The description of a rhythmic intensity that then dissipates and dissolves is very similar to processes we have shown are in operation in
Koltès’ text, while the focus on the use of music and of drums to create
rhythm bears similarities with the creative processes involved in our
own translation. Rogers (1994, p.362) goes on to establish the vast differences between Western and West African polyrhythms via an analysis
of the speed and time-cycles of the latter’s musical rhythms and makes
the point that ‘African rhythms are not only multiple but incomplete’.

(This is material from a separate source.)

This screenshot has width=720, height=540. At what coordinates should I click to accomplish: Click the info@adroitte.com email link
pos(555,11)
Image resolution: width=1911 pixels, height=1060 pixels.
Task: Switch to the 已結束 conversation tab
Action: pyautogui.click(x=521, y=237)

He also uses John Miller Chernoff’s analysis of African rhythm and
African sensibility in which Chernoff (1980, pp.113–14) makes the
point that:
The music is perhaps best considered as an arrangement of gaps
where one may add rhythm, rather than as a dense pattern of sound.

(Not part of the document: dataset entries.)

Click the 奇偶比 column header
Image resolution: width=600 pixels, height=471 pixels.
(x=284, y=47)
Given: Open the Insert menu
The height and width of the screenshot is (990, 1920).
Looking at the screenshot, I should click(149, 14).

In the conflict of the rhythms, it is the space between the notes from
which the dynamic tension comes.
The reducing trajectory of Koltès’ text takes this spacing further as it
leads in the end to a conflictual silence between the characters. However,
like the syncopated rhythms of reggae music, for example, where it is
the gaps between the beats which provide the rhythm, it is also the
overarching rhythmic structure of stretched syntax and distorted alexandrines in Koltès’ text which makes space for the unsaid to be heard.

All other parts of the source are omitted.